HTTP 1.1 servers need the host name in the request, so that a single IP can host multiple domains that resolve to it. If you just go to the IP address, you get an error or a default host. It should work fine with most other protocols, though.

Adding to what others say here: if you have/know the ip address, you probably also know the host name. There's nothing magical about:

  # from memory, syntax might not quite work 
  telnet 1.2.3.4 80
  Http/1.1
  Host: example.com
  Get /

Which is indeed why you can put the ip and host name(s) in /etc/hosts - and without other network level blocks - browsers etc will just work.

With http 1.0 blocking/filtering ips was enough, with 1.1 you need a proxy. With tls/ssl you have the choice between (having the capability to) decrypt everything or filter nothing. (obviously ip level filtering works, but it's a little crude in a Http 1/1 world. Ditto for http2 etc).

Add entry to /etc/hosts (or the windows equivalent), navigate in browser.

Too high of a hurdle for your average user though, in which case blocking sites at the DNS resolver works.

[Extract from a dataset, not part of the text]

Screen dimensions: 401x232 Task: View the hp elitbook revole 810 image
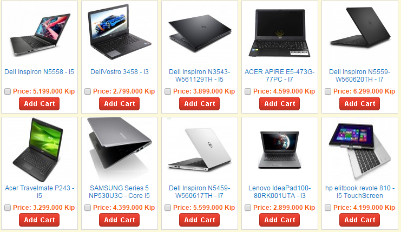coord(359,150)
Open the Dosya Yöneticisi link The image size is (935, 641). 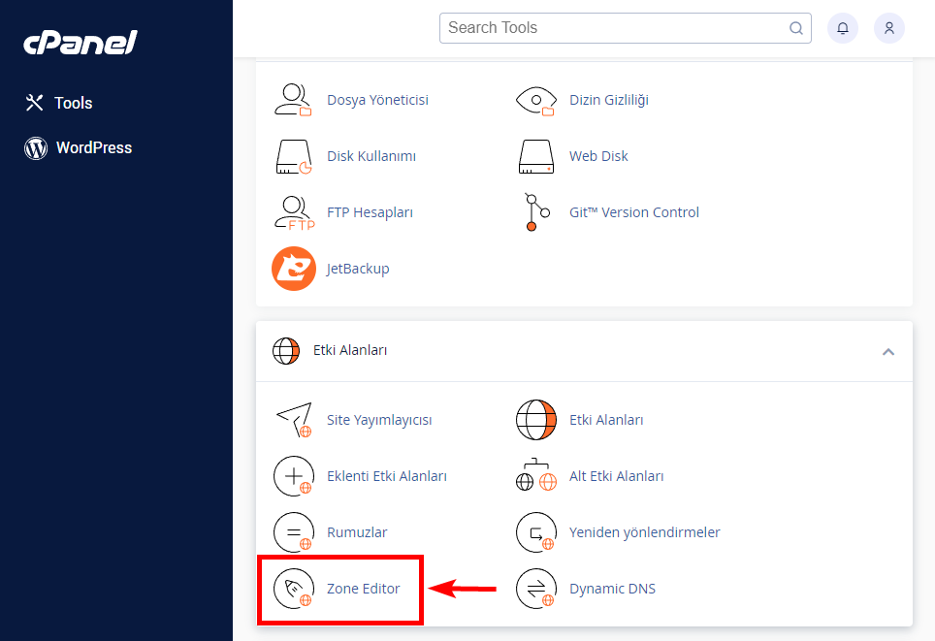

I'm pretty sure you can send a request to an IP address with the host name in the request.

Fun article, kudos!

Just a tiny correction: RIPE Atlas' reliability tags (e.g., "-stable-Xd") have nothing to do with the probe "changing the public IP address once a day". Those filter simply measure the probe's uptime over different time windows.

In fact, the "-stable-1d" tag you mentioned would be true even for probes that have been down "up to 2h" over the last day.

You can use the dig utility to see if a DNS server is recursive. Just do the scan in two steps. One major port scan using masscan, netscan, etc., then a smaller scan of the IPs with port 53 open to see if they are recursive or not. You'll see this in dig's output if the server is not recursive:

    ;; WARNING: recursion requested but not available

I'm surprised at the marketshare dnsmasq has, I would've thought BIND and dnsmasq numbers to be flipped.

I'm surprised too. Since I am running it and it dies every few days.

dnsmasq is very popular with SOHO routers.

And just about every mobile device (hotspot mode)

Ha! Combine this idea with my proof-of-concept CDN53 Chrome extension and it would be serving websites directly from others' DNS resolvers =:)

Great, article. I've noticed a trend with anything which requires masscan is probably going to be fun/interesting.